8.            It can be seen from the receipt of Blood Bank that the blood was taken from blood bank at 3.15 pm. The blood bank is situated 4-5 kms away from the hospital where the surgery was being performed on the patient.

                Complainants have alleged that it was the duty of the respondent hospital to keep the blood ready before the start of surgery. Respondents says that requirement of blood was not an emergency. When a surgery of heart is going on, whatever may require in even remotest possibility should be considered an emergency. Because, here the life of somebody is at stake. Therefore we do not accept the argument of the respondents that the blood was not kept ready because it was not required as an emergency. Respondent hospital is negligent in proceeding ahead with surgery without ensuring that the blood is ready with them.

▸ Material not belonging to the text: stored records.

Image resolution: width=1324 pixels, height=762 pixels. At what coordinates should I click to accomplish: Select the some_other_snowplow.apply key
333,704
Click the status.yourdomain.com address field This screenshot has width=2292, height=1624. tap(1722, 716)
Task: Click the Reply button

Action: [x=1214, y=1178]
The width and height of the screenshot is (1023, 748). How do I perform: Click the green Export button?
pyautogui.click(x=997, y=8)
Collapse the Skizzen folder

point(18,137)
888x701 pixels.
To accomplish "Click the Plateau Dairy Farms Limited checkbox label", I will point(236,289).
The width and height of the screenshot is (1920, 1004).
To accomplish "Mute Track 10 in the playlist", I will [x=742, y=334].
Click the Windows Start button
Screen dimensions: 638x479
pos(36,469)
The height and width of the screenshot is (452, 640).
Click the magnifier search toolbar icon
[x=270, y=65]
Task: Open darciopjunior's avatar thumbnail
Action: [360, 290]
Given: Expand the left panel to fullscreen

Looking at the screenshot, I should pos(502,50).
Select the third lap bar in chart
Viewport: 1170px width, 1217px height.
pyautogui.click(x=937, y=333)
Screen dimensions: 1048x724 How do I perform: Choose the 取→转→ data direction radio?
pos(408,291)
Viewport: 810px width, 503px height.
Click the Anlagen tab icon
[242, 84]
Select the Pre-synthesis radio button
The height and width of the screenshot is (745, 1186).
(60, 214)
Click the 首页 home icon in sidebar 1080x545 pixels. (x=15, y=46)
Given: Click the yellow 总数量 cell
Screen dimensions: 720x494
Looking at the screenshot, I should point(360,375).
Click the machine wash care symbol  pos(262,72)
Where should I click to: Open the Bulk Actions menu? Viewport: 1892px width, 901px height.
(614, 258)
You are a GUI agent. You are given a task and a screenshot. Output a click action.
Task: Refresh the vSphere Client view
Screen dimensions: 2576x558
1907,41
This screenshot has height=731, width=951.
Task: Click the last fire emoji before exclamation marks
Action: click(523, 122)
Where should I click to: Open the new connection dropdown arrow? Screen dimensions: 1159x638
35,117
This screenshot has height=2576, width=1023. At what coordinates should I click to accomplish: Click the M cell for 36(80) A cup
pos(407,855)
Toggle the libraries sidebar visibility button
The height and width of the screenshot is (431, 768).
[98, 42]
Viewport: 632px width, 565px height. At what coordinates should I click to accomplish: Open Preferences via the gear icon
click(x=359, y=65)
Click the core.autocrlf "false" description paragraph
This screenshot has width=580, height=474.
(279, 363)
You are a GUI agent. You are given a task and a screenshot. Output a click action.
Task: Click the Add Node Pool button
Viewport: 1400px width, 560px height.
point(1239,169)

9.            It is also an important aspect to be noted that the blood was reached to the OT at about 3.45 pm ( It was taken at 3.15 pm from a blood bank which is 4-5 kms away). Respondent has taken a stand that the patient was shifted to ICU from OT at 5.00 pm. If we take this time to be genuine time of shifting the patient from OT to ICU, this means the CABG was over. at least one hour before say at 4.00pm. In such situation, the question remains unanswered as to what is done with the blood which is received at 3.45 pm in OT in a major surgery completed by 4.00 pm. This leaves scope to draw an inference that the respondents are hiding something. The figure of blood loss as mentioned on Cardiac Anaesthesia record and post-operative receiving chart indicate some tampering. However, in the absence of any computerised record or concrete evidence, we are not inclined to come to a direct conclusion that the respondent No.2 i.e. the surgeon was deficient in performing actual operation.